Obwohl ich nie viele Einzelheiten erfuhr, vermutete ich, dass die beiden Hauptunterschiede zwischen den verschiedenen Vampirclans in der Geographie und ihren Kräften bestanden. Einzig die Montalion verfügen über die Gabe der Teleportation, aber die anderen acht Clans haben ihre ganz eigenen Kräfte.
Mein Mentor (das ist der Titel, den er benutzte) beglückwünschte mich zu jedem Auftrag, den ich ausführte und vertraute mir mehr und mehr. Als ich ihn danach fragte, erzählte er mir von den neuesten Allianzen der Montalion, wen sie manipulierten und wen sie belauerten. Da begann ich schließlich, mich zu ängstigen. Sie und all ihre rivalisierenden Clans saugten das Blut von Tamriel selbst aus.
Ich geriet in Panik.
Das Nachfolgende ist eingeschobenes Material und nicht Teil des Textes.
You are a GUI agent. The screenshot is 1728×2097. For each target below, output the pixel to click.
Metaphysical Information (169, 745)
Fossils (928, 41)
Ich musste ein Heilmittel finden. Aber kein Buch oder Gerücht, das ich aufspüren konnte, ließ etwas anderes vermuten, als dass Vampirismus endgültig war. So beschloss ich, mich selbst zu töten, aber ich wollte die Montalion mitnehmen. Ich trat gegnerischen Gilden bei und versagte spektakulär bei jedem mir erteilten Auftrag. Ich dachte, mein Mentor würde sich gegen mich wenden, aber er wurde nur stiller und mit Informationen weniger freigiebig, nie gewalttätig. Er war nicht beunruhigt. Wahrscheinlich hatte er schon zuvor Vampire wie mich gesehen.
Und der Grund, warum er mich nie angriff? Unsterbliche können es sich leisten, ewig geduldig sein.
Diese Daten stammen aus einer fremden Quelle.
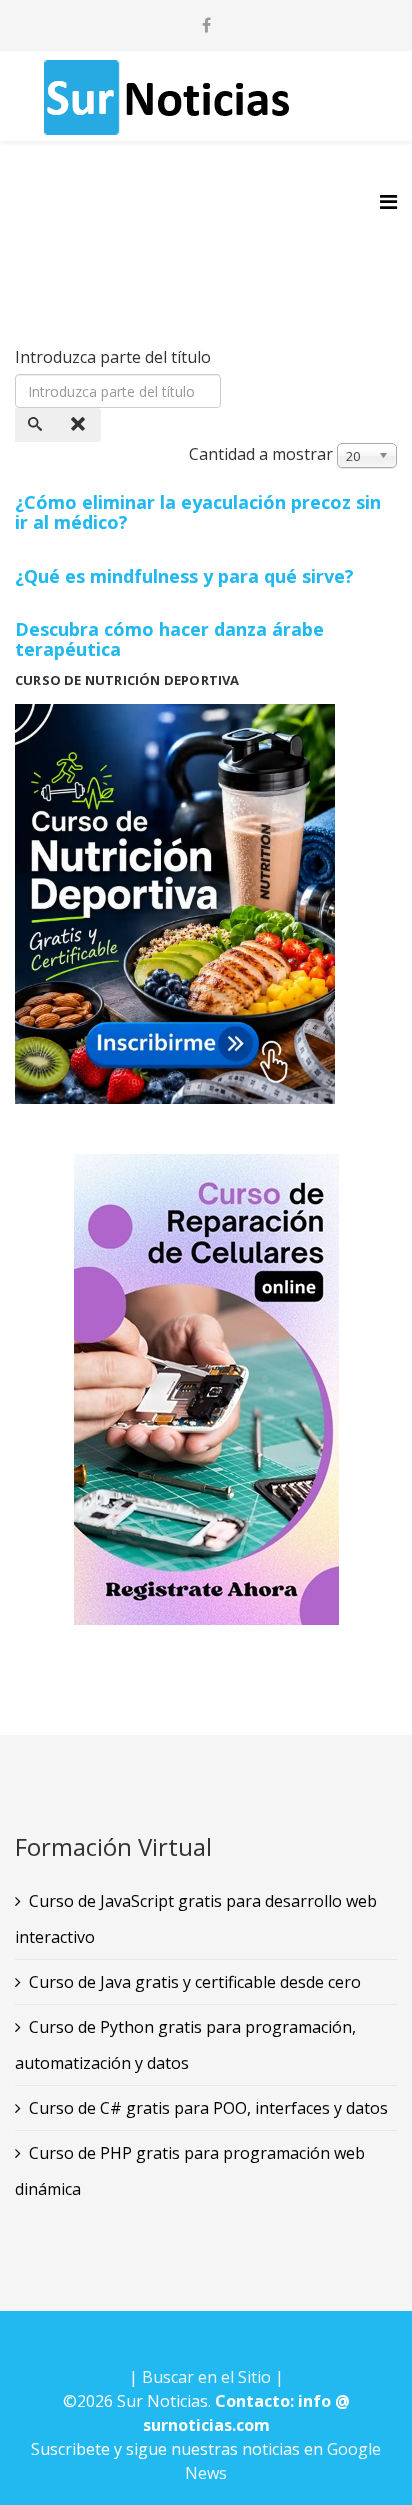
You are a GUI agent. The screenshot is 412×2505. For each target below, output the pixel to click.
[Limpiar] (80, 425)
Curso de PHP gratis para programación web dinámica (190, 2171)
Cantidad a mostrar (261, 454)
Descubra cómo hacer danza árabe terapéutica (169, 639)
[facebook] (206, 25)
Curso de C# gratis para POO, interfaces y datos (208, 2108)
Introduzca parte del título (115, 357)
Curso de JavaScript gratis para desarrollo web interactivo (196, 1919)
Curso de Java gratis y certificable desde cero (195, 1982)
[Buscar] (37, 425)
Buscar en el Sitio (206, 2377)
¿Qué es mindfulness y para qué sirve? (184, 576)
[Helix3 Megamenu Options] (388, 201)
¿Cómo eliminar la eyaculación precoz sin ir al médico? (198, 512)
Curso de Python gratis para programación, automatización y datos (185, 2045)
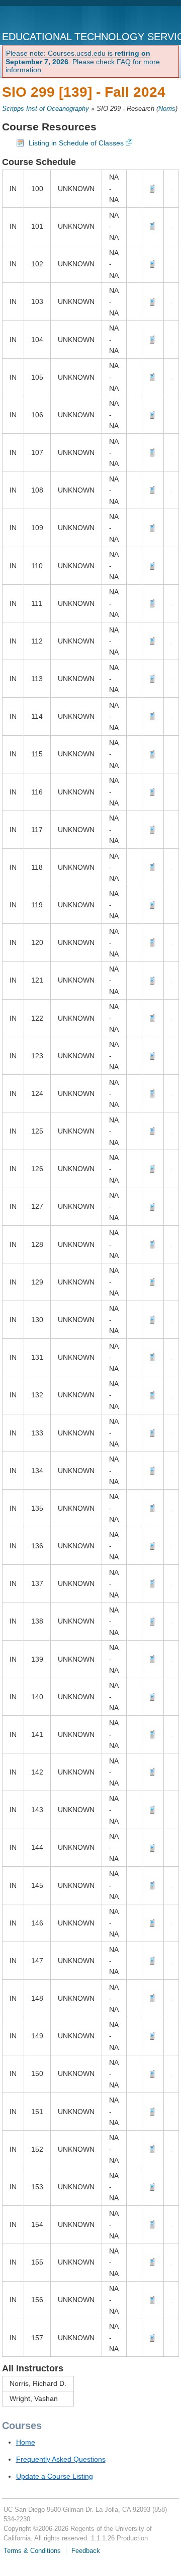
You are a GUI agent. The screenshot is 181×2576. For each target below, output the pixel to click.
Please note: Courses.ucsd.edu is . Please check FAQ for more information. (83, 61)
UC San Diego (43, 19)
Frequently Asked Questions (61, 2459)
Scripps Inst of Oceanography (45, 108)
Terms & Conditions (32, 2550)
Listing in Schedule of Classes (76, 143)
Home (25, 2442)
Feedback (85, 2550)
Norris (166, 108)
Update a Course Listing (54, 2476)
Zuletzt weigerte er sich, mir noch weitere Aufträge zu geben. Er wollte nicht einmal mehr mit mir reden, verließ aber niemals seine Taverne. Ich konnte kommen und gehen und er beobachtete mich, sagte aber nie etwas. Da erhielt ich einen weiteren Brief.
Wie ihr seht, gibt es einige von uns früheren Vampiren, die wissen, wonach sie suchen. Auch wir sind geduldig: Wir lernten es in unserem Unleben. Wir beobachten, lauschen und kontaktieren anonym die Vampire, von denen wir wissen, dass sie dem Fluch ein Ende zu setzen wünschen.
Den Fluch aufzuheben ist möglich, aber auch nur gerade eben. Es ist sehr gefährlich, doch wenn ihr einmal verflucht seid, besteht die einzige wirkliche Gefahr darin, keinen Ausweg zu suchen.